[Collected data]
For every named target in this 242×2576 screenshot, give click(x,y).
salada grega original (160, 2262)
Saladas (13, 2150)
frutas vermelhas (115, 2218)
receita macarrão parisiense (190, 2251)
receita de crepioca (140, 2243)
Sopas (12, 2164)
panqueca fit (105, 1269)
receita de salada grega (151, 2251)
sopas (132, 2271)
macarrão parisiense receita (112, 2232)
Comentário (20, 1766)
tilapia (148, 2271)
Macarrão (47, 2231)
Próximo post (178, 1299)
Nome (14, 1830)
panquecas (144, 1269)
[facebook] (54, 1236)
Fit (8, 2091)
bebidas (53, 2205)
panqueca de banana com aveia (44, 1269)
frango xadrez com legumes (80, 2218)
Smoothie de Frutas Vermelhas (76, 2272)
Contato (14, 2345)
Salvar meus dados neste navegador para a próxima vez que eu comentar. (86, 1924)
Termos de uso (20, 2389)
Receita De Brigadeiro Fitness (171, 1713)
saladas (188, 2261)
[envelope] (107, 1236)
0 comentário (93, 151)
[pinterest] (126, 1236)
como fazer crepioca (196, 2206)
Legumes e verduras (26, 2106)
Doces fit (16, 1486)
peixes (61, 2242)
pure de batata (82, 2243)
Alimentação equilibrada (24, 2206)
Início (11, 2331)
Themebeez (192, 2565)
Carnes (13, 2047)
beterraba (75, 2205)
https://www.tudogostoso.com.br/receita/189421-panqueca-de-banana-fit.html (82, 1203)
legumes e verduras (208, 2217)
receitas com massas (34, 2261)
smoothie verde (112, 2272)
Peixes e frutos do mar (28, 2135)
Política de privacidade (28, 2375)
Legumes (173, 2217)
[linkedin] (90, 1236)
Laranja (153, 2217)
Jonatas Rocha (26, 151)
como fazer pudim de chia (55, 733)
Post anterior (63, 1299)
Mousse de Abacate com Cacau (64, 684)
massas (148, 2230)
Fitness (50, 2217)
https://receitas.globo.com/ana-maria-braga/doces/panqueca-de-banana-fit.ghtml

**Problem to solve:** The records above are to be restated word for word, in full.

**Completed exercise:**
For every named target in this 242×2576 screenshot, give click(x,y).
salada grega original (160, 2262)
Saladas (13, 2150)
frutas vermelhas (115, 2218)
receita macarrão parisiense (190, 2251)
receita de crepioca (140, 2243)
Sopas (12, 2164)
panqueca fit (105, 1269)
receita de salada grega (151, 2251)
sopas (132, 2271)
macarrão parisiense receita (112, 2232)
Comentário (20, 1766)
tilapia (148, 2271)
Macarrão (47, 2231)
Próximo post (178, 1299)
Nome (14, 1830)
panquecas (144, 1269)
[facebook] (54, 1236)
Fit (8, 2091)
bebidas (53, 2205)
panqueca de banana com aveia (44, 1269)
frango xadrez com legumes (80, 2218)
Smoothie de Frutas Vermelhas (76, 2272)
Contato (14, 2345)
Salvar meus dados neste navegador para a próxima vez que eu comentar. (86, 1924)
Termos de uso (20, 2389)
Receita De Brigadeiro Fitness (171, 1713)
saladas (188, 2261)
[envelope] (107, 1236)
0 comentário (93, 151)
[pinterest] (126, 1236)
como fazer crepioca (196, 2206)
Legumes e verduras (26, 2106)
Doces fit (16, 1486)
peixes (61, 2242)
pure de batata (82, 2243)
Alimentação equilibrada (24, 2206)
Início (11, 2331)
Themebeez (192, 2565)
Carnes (13, 2047)
beterraba (75, 2205)
https://www.tudogostoso.com.br/receita/189421-panqueca-de-banana-fit.html (82, 1203)
legumes e verduras (208, 2217)
receitas com massas (34, 2261)
smoothie verde (112, 2272)
Peixes e frutos do mar (28, 2135)
Política de privacidade (28, 2375)
Legumes (173, 2217)
[linkedin] (90, 1236)
Laranja (153, 2217)
Jonatas Rocha (26, 151)
como fazer pudim de chia (55, 733)
Post anterior (63, 1299)
Mousse de Abacate com Cacau (64, 684)
massas (148, 2230)
Fitness (50, 2217)
https://receitas.globo.com/ana-maria-braga/doces/panqueca-de-banana-fit.ghtml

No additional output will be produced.